Ambient-Pix2PixGAN for Translating Medical Images from Noisy Data
This addresses the challenge of applying deep learning methods to noisy medical images, which is an incremental improvement for medical imaging applications.
The paper tackled the problem of medical image-to-image translation from noisy data by proposing Ambient-Pix2PixGAN, a conditional GAN architecture that can be trained on noisy measurements to produce high-quality translated images, as demonstrated in MRI-to-PET translation studies.

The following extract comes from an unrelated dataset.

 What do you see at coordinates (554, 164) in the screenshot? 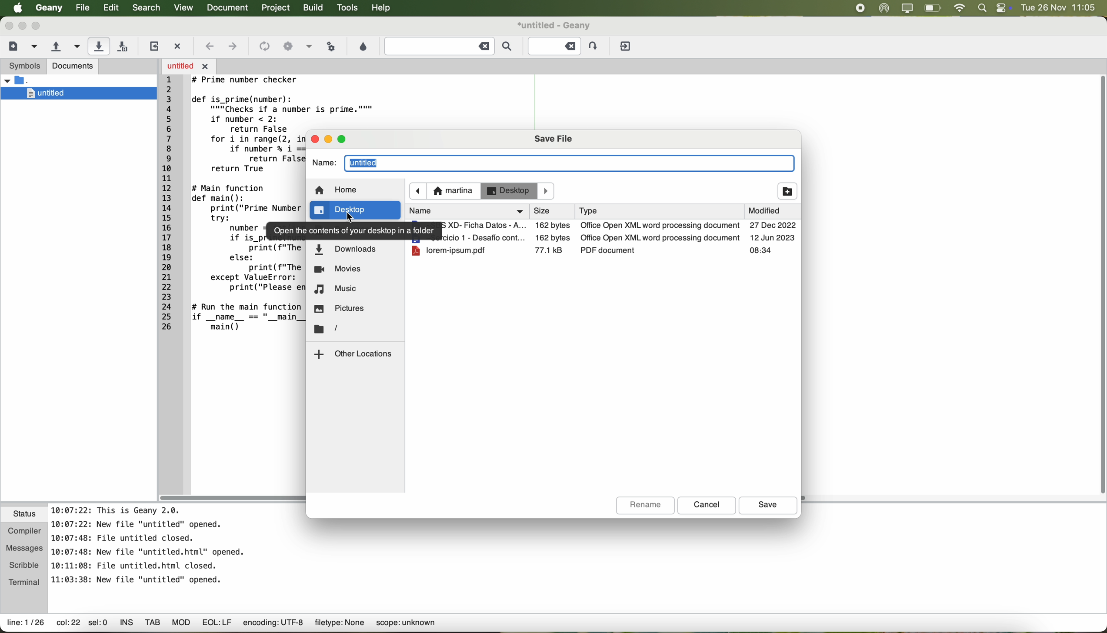
I see `name` at bounding box center [554, 164].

Image-to-image translation is a common task in computer vision and has been rapidly increasing the impact on the field of medical imaging. Deep learning-based methods that employ conditional generative adversarial networks (cGANs), such as Pix2PixGAN, have been extensively explored to perform image-to-image translation tasks. However, when noisy medical image data are considered, such methods cannot be directly applied to produce clean images. Recently, an augmented GAN architecture named AmbientGAN has been proposed that can be trained on noisy measurement data to synthesize high-quality clean medical images. Inspired by AmbientGAN, in this work, we propose a new cGAN architecture, Ambient-Pix2PixGAN, for performing medical image-to-image translation tasks by use of noisy measurement data. Numerical studies that consider MRI-to-PET translation are conducted. Both traditional image quality metrics and task-based image quality metrics are employed to assess the proposed Ambient-Pix2PixGAN. It is demonstrated that our proposed Ambient-Pix2PixGAN can be successfully trained on noisy measurement data to produce high-quality translated images in target imaging modality.